Yup, this is the output when I also print keys:

(procgen) neeloy@neeloy-VirtualBox:~/projects/heist-marl$ python -m procgen.interactive --env-name heist
building procgen...done
IN libenv_make
START
WAY BEFORE
BEFORE
prev_level_seed : 0
prev_level_complete : 1
level_seed : 2
rgb : 3
AFTER
terminate called after throwing an instance of 'std::out_of_range'
  what():  map::at
Aborted (core dumped)

When I comment out the observe code in heist.cpp to check what the interactive game looks like without error, I do see the heist_key_count variable in the game window.

image

Wow, that was the whole problem.
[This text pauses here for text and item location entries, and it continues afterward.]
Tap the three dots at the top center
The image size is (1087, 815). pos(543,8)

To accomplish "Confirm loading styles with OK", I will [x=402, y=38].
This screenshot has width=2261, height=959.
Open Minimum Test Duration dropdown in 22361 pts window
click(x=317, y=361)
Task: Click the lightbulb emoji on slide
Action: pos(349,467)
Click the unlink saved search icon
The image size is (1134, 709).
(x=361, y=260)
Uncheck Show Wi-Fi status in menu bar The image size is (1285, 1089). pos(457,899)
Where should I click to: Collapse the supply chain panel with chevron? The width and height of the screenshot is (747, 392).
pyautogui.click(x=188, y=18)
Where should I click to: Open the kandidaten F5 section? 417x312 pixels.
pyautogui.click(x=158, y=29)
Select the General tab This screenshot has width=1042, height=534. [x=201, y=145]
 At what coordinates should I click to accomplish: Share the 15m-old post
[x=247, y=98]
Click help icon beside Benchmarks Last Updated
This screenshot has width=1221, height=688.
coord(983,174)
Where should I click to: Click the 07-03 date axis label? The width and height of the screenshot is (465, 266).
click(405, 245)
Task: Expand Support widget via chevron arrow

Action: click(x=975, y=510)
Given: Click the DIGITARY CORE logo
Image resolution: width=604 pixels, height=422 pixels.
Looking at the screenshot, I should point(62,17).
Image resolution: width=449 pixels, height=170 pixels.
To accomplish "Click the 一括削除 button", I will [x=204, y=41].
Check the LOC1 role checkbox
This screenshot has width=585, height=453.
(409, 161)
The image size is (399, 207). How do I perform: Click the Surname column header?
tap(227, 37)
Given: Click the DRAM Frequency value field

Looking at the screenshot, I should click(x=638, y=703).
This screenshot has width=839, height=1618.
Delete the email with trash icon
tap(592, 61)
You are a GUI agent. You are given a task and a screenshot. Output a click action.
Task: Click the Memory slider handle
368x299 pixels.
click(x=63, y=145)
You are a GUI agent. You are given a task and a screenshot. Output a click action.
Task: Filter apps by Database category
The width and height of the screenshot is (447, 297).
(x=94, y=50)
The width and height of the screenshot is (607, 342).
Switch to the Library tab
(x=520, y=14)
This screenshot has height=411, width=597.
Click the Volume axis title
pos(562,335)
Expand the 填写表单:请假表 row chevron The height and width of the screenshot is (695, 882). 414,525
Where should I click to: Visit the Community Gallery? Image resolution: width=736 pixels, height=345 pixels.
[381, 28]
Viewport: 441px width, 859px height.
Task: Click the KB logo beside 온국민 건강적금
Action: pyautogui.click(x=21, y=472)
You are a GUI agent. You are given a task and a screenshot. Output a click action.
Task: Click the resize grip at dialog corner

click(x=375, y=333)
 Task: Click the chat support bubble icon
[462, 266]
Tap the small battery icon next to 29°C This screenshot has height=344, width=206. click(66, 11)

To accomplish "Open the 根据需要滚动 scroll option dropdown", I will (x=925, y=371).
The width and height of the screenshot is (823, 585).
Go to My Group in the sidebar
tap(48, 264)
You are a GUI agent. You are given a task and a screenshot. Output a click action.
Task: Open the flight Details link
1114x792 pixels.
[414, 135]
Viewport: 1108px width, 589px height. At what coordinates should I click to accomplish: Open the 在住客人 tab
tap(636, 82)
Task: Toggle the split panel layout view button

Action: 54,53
I didn't realize the heist_key_count wasn't in the map when it got to heist.cpp, because it wasn't before the map population code in vecgame.cpp. Thanks for the debug help. I guess I gotta brush up on the sequential logic of c++ lol.

To others who may have the same problem in the future, make sure you add any additional dictionary code in vecgame.cpp before the code that fills in the info_name_to_offset map.